Exercise description: Only the lines from the one containing "Open secondary viewport camera dropdown" to the end of the data below belong in the answer, each repeated exactly; no pictures.

Stored records
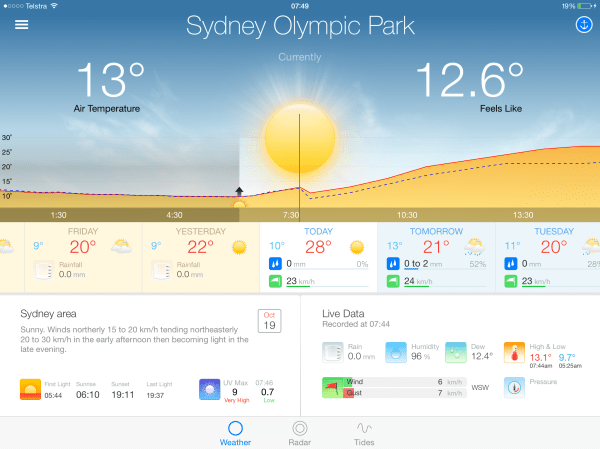The image size is (600, 449).
Task: Tap the blue anchor icon
Action: (x=583, y=25)
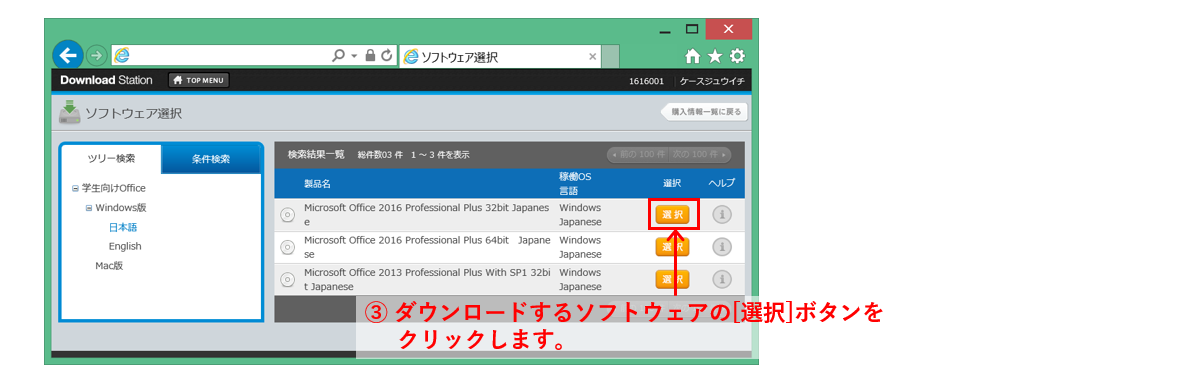Collapse the Windows版 tree node
Viewport: 1177px width, 380px height.
point(89,207)
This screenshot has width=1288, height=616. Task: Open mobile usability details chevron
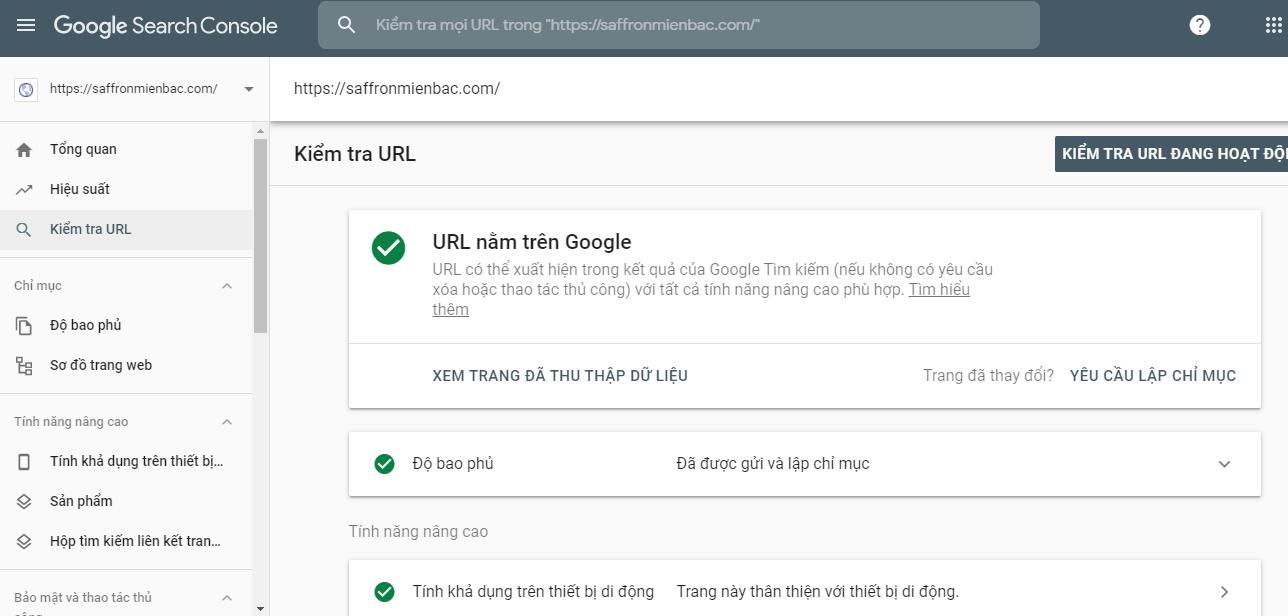(x=1224, y=592)
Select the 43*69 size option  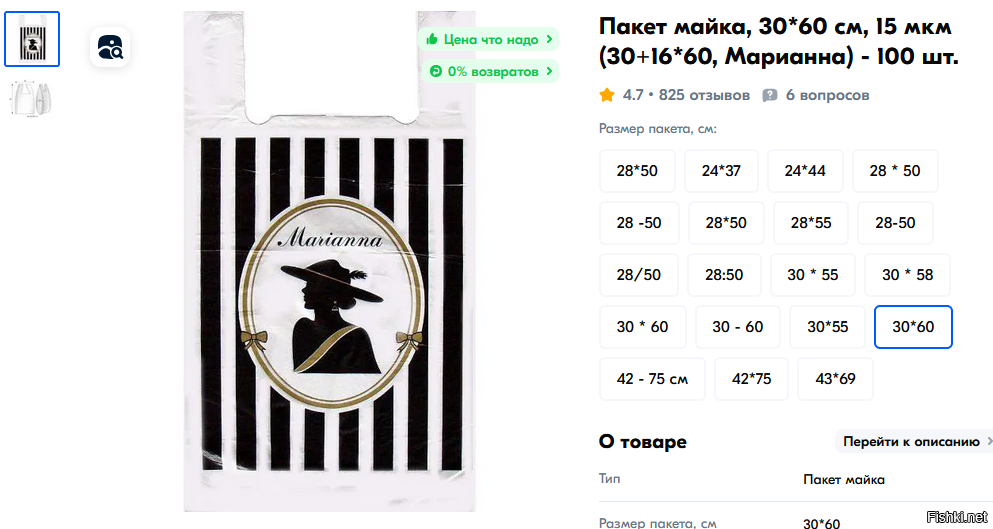pos(835,379)
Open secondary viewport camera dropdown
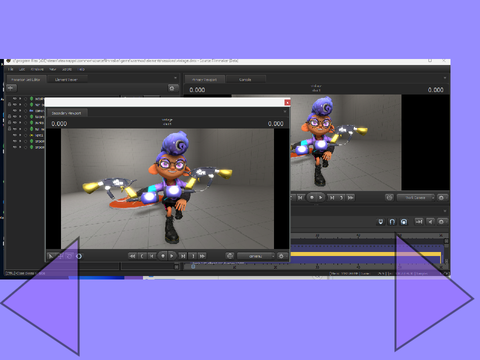 pyautogui.click(x=256, y=256)
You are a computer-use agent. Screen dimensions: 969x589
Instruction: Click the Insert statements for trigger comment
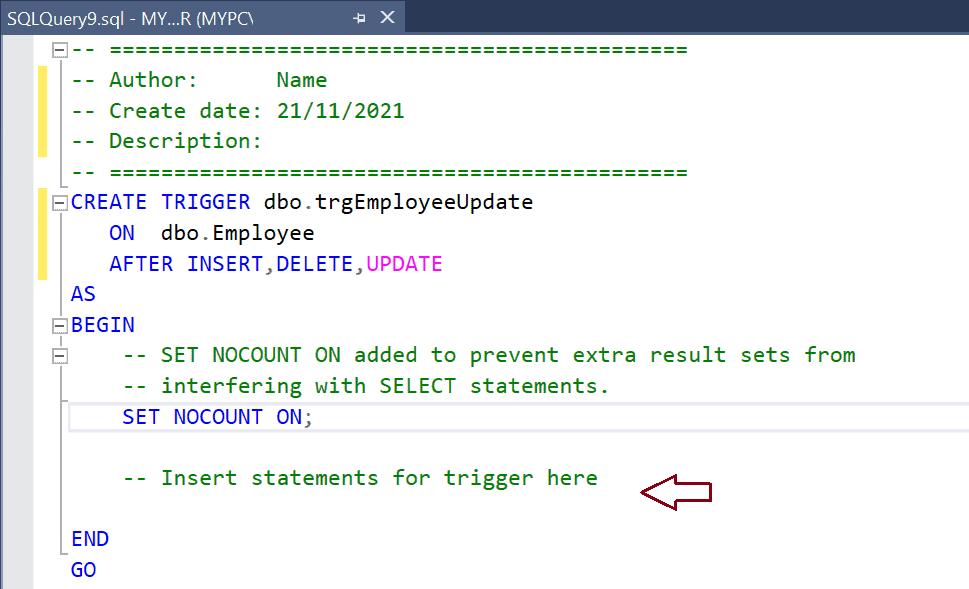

Task output:
Open secondary viewport camera dropdown
 pyautogui.click(x=256, y=256)
You are a computer-use agent. Screen dimensions: 969x589
Instruction: Click the Insert statements for trigger comment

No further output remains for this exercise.